Having a budget and sticking to it is important. As is making sure that the accordion you buy suits your learning and playing aspirations.
If possible, buy from an established accordion shop or online retailer and discuss with them what you want from an accordion and what you want to spend.
If you are just beginning to learn to play the accordion, you may want to buy a cheaper, smaller accordion to see how you get on. But bear in mind that you might ‘outgrow’ an accordion with a limited number of keys and basses.
This is why there is a large market in second hand 48 bass and 24 bass accordions.
Try before you buy.
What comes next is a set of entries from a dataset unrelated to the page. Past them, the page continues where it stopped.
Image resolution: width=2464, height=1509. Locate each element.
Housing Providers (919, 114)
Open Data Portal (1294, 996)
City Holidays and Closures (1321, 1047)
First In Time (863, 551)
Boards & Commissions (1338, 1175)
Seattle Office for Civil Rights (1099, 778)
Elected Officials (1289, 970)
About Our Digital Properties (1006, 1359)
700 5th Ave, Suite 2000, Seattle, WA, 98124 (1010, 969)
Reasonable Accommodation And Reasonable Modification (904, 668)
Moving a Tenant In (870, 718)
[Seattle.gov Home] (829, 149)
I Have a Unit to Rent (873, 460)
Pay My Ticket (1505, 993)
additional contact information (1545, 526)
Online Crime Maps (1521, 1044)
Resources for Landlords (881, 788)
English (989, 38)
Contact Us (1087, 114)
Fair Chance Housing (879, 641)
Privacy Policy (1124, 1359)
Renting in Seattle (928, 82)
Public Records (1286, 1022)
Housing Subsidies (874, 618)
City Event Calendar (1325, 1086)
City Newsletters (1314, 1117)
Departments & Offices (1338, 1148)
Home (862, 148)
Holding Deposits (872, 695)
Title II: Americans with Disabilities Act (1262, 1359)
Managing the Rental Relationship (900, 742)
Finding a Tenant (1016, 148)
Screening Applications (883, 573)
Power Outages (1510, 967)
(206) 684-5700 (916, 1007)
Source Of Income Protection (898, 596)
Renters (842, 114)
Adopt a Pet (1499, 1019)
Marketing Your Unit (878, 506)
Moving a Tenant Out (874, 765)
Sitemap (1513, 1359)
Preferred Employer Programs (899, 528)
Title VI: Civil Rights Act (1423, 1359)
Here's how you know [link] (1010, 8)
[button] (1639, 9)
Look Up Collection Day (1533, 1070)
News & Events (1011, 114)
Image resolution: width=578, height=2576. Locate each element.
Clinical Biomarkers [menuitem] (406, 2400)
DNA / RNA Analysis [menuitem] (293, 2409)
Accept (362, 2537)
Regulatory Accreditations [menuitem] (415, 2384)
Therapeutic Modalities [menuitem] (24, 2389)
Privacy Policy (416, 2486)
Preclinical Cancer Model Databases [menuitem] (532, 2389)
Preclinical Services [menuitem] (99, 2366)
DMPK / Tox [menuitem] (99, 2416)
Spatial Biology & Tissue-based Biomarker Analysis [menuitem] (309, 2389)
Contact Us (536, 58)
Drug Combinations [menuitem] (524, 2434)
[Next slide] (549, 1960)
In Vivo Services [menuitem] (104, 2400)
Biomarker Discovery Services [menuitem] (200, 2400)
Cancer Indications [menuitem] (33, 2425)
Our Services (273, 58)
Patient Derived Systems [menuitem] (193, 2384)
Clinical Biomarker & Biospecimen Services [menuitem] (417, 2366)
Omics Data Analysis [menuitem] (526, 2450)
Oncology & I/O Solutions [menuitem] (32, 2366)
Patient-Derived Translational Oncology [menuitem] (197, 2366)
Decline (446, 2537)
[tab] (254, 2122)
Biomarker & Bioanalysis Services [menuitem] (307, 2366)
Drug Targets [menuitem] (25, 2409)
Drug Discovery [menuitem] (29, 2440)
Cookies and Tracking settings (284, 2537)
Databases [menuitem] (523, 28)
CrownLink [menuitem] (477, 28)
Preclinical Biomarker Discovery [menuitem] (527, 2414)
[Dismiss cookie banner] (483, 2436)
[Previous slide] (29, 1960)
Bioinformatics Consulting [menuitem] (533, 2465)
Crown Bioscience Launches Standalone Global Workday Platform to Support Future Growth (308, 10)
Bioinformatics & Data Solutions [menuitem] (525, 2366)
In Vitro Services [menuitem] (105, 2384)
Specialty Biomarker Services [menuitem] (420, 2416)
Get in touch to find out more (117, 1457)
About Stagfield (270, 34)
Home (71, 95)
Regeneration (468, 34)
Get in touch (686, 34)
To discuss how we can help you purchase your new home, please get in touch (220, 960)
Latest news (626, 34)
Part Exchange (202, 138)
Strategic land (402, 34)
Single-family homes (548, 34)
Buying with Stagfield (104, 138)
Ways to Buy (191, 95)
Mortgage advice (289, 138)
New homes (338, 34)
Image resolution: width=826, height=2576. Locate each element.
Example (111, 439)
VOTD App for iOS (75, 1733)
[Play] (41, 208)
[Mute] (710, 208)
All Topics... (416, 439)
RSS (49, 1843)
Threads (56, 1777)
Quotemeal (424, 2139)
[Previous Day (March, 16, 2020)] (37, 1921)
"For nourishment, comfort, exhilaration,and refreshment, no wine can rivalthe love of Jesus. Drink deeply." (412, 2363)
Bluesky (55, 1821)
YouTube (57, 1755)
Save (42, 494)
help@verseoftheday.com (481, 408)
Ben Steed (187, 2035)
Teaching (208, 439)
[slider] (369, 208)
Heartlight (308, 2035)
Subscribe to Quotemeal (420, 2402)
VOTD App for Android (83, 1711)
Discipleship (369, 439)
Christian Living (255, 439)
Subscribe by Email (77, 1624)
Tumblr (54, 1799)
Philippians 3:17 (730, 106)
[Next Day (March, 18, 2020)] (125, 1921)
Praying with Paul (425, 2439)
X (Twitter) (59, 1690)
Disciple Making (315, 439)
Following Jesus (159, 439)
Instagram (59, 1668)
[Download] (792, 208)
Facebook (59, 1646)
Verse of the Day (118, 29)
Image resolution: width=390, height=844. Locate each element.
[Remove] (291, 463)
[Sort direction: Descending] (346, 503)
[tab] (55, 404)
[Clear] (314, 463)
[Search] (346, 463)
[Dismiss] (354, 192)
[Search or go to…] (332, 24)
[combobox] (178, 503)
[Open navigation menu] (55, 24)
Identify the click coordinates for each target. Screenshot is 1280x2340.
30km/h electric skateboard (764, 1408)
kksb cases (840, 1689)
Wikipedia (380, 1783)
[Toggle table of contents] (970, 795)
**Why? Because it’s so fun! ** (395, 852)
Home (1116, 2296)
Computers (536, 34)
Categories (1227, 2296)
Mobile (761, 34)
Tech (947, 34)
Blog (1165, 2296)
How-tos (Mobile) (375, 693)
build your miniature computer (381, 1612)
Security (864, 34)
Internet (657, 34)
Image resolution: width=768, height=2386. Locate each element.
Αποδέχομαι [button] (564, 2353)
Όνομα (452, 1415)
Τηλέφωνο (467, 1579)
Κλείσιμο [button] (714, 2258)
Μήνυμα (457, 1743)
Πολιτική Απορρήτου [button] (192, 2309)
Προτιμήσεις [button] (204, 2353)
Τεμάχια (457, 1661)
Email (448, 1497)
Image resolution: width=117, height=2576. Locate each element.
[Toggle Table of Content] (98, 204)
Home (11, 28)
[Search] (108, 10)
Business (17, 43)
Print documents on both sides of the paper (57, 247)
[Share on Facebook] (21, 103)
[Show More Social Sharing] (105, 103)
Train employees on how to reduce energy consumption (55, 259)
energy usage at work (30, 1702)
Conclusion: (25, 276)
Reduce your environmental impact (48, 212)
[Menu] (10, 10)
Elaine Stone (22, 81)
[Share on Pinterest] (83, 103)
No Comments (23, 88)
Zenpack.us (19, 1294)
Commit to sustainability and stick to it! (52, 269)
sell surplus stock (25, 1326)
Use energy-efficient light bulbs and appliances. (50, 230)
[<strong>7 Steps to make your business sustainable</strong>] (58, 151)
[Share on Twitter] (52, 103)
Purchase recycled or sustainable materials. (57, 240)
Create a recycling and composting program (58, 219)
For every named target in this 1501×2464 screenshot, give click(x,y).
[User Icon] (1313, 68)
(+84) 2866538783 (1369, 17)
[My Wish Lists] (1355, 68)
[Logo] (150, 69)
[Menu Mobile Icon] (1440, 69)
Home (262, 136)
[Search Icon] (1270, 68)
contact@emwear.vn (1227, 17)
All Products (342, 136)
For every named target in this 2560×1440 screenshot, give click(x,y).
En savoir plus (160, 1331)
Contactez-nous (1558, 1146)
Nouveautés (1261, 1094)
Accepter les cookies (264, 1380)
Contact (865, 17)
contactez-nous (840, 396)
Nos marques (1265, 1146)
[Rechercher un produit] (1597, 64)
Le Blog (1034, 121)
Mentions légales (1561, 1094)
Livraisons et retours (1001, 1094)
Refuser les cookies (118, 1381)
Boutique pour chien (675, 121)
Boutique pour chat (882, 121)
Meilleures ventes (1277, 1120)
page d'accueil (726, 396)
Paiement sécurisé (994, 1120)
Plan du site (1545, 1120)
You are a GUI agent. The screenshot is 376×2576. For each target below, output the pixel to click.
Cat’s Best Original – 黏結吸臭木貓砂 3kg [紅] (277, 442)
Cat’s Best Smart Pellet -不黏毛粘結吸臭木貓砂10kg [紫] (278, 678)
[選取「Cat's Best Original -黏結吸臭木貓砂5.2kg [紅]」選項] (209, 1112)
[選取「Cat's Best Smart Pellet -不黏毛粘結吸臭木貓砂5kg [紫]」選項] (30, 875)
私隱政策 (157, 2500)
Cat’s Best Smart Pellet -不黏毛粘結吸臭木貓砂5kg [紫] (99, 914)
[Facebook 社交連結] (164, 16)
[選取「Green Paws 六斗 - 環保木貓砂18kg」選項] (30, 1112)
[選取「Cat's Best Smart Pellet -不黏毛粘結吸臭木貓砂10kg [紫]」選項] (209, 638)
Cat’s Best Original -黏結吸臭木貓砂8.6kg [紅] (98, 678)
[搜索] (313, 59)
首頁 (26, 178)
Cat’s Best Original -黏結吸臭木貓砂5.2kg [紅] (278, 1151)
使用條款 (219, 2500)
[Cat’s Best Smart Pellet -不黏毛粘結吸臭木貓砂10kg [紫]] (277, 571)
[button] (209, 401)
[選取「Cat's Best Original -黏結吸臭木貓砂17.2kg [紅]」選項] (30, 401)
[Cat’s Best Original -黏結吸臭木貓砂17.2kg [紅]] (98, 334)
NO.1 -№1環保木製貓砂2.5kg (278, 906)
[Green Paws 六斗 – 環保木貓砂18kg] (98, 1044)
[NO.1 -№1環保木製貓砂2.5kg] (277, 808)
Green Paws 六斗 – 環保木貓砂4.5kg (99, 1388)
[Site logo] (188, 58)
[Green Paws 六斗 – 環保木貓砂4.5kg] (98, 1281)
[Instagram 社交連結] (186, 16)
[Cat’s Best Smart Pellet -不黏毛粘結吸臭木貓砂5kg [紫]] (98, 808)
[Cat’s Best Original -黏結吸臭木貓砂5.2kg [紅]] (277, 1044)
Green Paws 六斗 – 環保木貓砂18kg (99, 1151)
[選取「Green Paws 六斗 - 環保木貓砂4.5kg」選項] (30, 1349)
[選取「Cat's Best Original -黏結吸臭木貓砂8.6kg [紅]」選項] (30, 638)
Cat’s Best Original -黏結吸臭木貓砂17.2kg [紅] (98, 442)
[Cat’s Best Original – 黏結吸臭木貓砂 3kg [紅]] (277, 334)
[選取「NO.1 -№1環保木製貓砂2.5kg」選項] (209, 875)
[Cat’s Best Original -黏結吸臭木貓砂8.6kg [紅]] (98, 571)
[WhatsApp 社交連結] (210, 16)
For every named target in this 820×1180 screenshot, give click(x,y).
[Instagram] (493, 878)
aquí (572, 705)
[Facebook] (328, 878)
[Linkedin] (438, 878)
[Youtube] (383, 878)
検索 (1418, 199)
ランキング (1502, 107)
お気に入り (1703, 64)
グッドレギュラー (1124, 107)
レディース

If you are just starting to learn to play the accordion, I can lend you an instrument (deposit necessary) until you decide to buy your own instrument.
I often have secondhand accordions for sale on behalf of students who have upgraded to new accordions, so feel free to ask or take a look at a selection of new and second hand accordions here Free the Reed Accordions.
Students often ask me how to choose an accordion. There is no simple answer as it very much depends on the student’s needs and aspirations, but take a look at these general tips, which are based on my experience.
Stick to your budget. Prices for accordions vary a great deal, so have a budget in mind and stick to it. Consider why you are buying an accordion. Clearly, if you want to perform you are likely to want a more sophisticated instrument.